JSLint was developed by Doug Crockford in 2002 and the standards his linter enforces are described on the JSLint website. Many have found some of the JSLint rules to be overly strict (e.g., statements within a function are required to be indented exactly 4 spaces). For this reason, a more flexible alternative was developed as a community-driven open-source project: JSHint.
Many IDEs come equipped with one or both of these tools. Others (like Notepad++) can have the tools added through a plugin. Let’s install and experiment with the Notepad++ plugin.
- Download the plugin from SourceForge.
- Unzip the downloaded file. You should see a .dll file and a README.txt file.
- Copy the .dll file to your Notepad++ plugins folder (which should be at C:\Program Files (x86)\Notepad++\plugins).
- Open Notepad++ (close and re-open if it was open during the previous step).
- Under the Plugins menu, you should now see a JSLint menu.
- Open one of your .js files (e.g., the one associated with your Hello_Map app).
- Run JSLint by going to Plugins > JSLint > JSLint Current File. (Note the Ctrl-Shift-F5 keyboard shortcut.) A panel should appear at the bottom of your Notepad++ window listing the Errors in your file. Most of these errors should be related to the 4-space-indentation rule mentioned above.
- Now let’s switch to using JSHint instead.
- Go to Plugins > JSLint > JSLint Options.

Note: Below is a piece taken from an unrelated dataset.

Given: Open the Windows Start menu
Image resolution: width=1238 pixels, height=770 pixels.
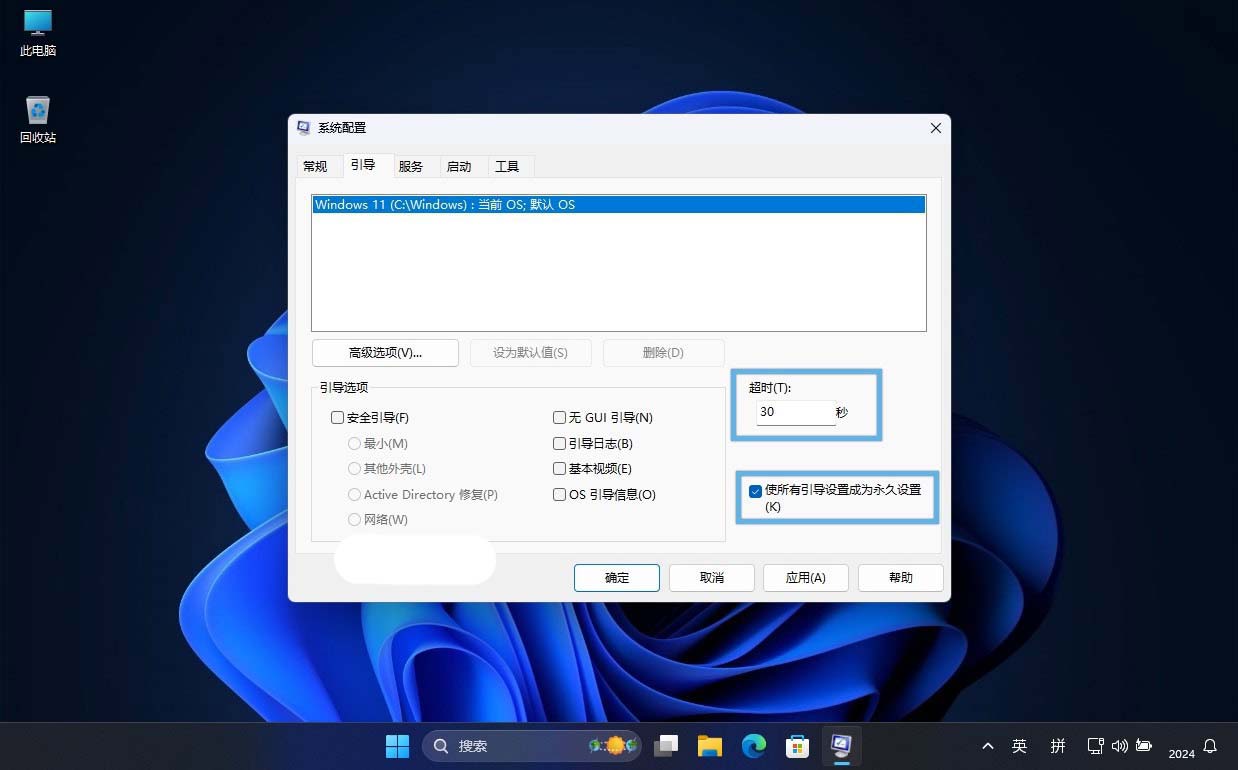Looking at the screenshot, I should 397,746.
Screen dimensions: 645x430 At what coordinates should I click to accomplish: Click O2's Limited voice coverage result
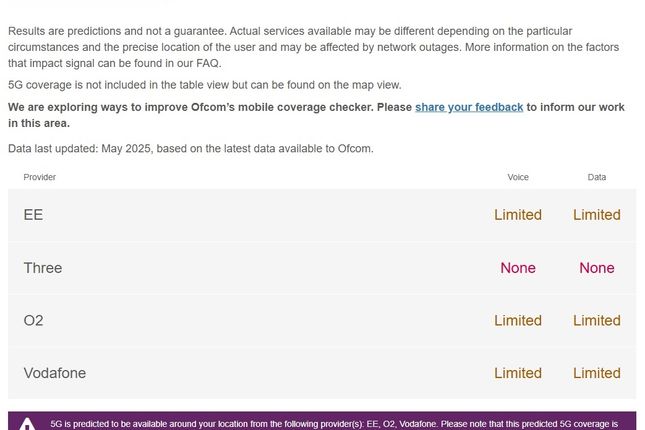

- The Options dialog provides a long list of syntax error categories. We won’t modify any of these settings, but you should remember that you have the ability to toggle off notification of certain error types.
- Re-run the check (the GUI will still say that you’re running JSLint). If your file produces no errors in a browser, you should see no errors listed now.
- Experiment by inserting an error or two and seeing how the tool flags them.
One last note on linting: Some IDEs offer the ability to run JSLint/JSHint automatically as you’re writing your code. This can make it even easier to ensure you’re writing valid code as you go.